Não que a música não tenha sido composta com segundas, terceiras e quartas intenções. John Lennon, proletário que se tornou multimilionário graças à cultura de massa fomentada pelo capitalismo que condenava, confessou que compôs “Imagine” tendo por base poemas de Yoko Ono, nipo-americana de origem aristocrata, mas socialista até a medula - porque era isso o que se esperava de uma riquinha com aspirações artísticas.

Mas, voltando à minha infância na década de 1980, ninguém se importava com as intenções ocultas da composição que, por sinal, poucos no Brasil compreendiam. Até por sua simplicidade quase troglodita, “Imagine” era bastante usada nos cursos de inglês. E é difícil ficar aspirando a utopias quando se está tentando decorar o verbo to be.

Eu mesmo só fui prestar atenção à letra de “Imagine” muitos anos mais tarde, na faculdade. Até então, para mim a canção nem de protesto era. Por algum motivo insondável, sempre associei os acordes iniciais de “Imagine” a um clima de, digamos, “romance esclarecido”. Imagine dois adolescentes se encontrando num dos corredores da Biblioteca Pública, ambos procurando um mesmo livro: “Afinidades Eletivas”, de Goethe. Era a isso que eu associava à música.

Momento do Grande Esclarecimento

Como se deu o Momento do Grande Esclarecimento eu não sei. Não tenho a menor ideia. Só sei que, de uma hora para a outra, o cursinho do Fisk se fez útil e, quando dei por mim, estava ligando lé com cré, pesadelando um mundo sem fronteiras e religiões, e captando a mensagem de uma música que, repito, para mim tinha conotações românticas.

O que vejo, ou melhor, ouço em “Imagine” hoje em dia é aquilo que todos ouvem: a exaltação de um mundo que atingiu o mais alto grau de "perfeição social". Um mundo ateu – porque para comunista Deus é um empecilho e tanto. Um mundo sem Céu ou inferno, ou seja, sem transcendência ou moral. Um mundo sem propriedades, ambição e fome – o que mostra que Lennon, além de ser um ótimo compositor chato, não entendia a vida para além do seu umbigo.

A música termina como uma exaltação à Humanidade (“And the world will live as one”), esse recurso retórico canhestro, usado para eliminar das equações supostamente exatas do comunismo uma variável fundamental: o homem. Em nenhum momento da música, a dupla Lennon & Yoko estabelece uma ligação fundamental entre os indivíduos. Tudo é mencionado em termos coletivos, com a devida distância fria e teórica que caracteriza as relações entre Estado e cidadãos.

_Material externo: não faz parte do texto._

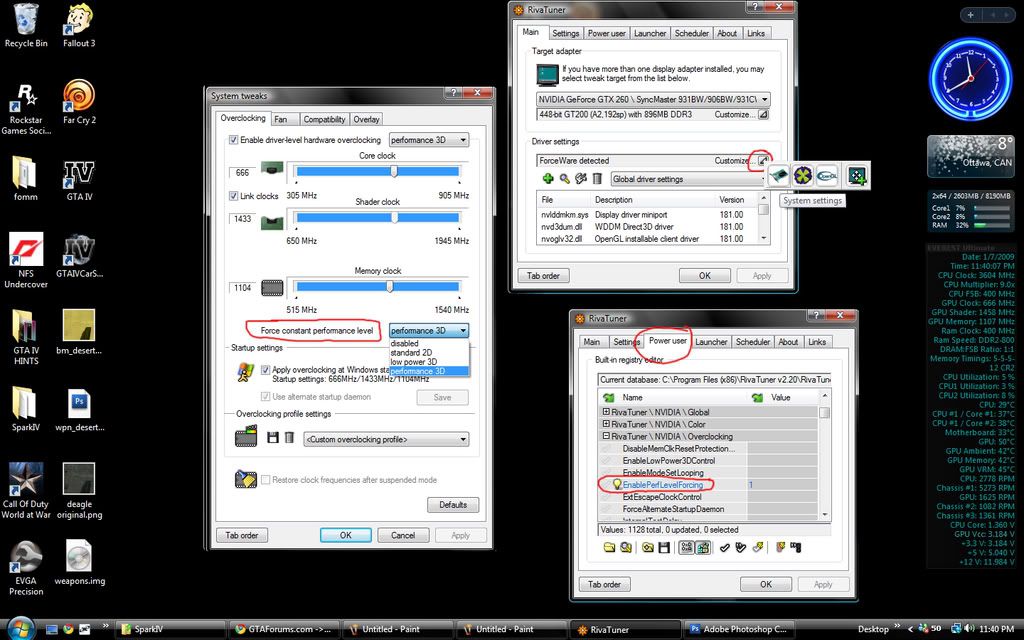Select 'low power 3D' from the dropdown list

click(414, 362)
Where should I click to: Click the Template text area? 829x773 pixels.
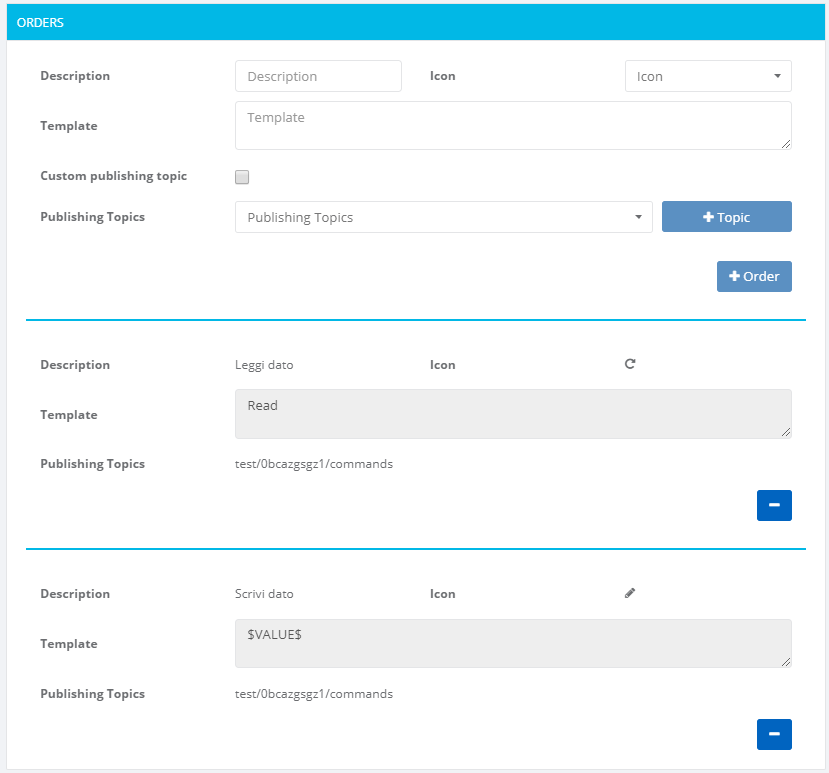tap(513, 125)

No final das contas (e depois de ouvir a música umas dez vezes para escrever este texto), chego à conclusão de que o mundo perfeito descrito por Lennon é uma negação da própria vida. Imagine que mundo chato seria esse sem outra razão para viver que não manter a “perfeição”. Um mundo monótono, onde todas as manhãs são iguais e todos têm certeza da mais absoluta finitude. Imagine que triste um mundo sem desafios ou dificuldades a serem superadas.

Por sorte, o destino de “Imagine” é o mesmo de tantas canções semelhantes. Até mesmo das mais agressivas – outro dia mesmo estava num restaurante e a música ambiente era “Anarchy in the UK”, dos Sex Pistols. “Imagine”, portanto, se transformou numa espécie de “Garota de Ipanema” do DCE, evidentemente sem a melancolia jocosa do homem preocupado apenas em admirar uma bela mulher que o ignora.

Ela virou “ruído branco” nos elevadores e salas de espera da vida. Cinquenta anos depois de nascer pretendendo mudar o mundo, por sorte ela é hoje aquela música cujos acordes você reconhece imediatamente e até cantarola na cabeça, sem jamais permitir que o sonho perverso de um objetivo que só pode ser conquistado à força o seduza.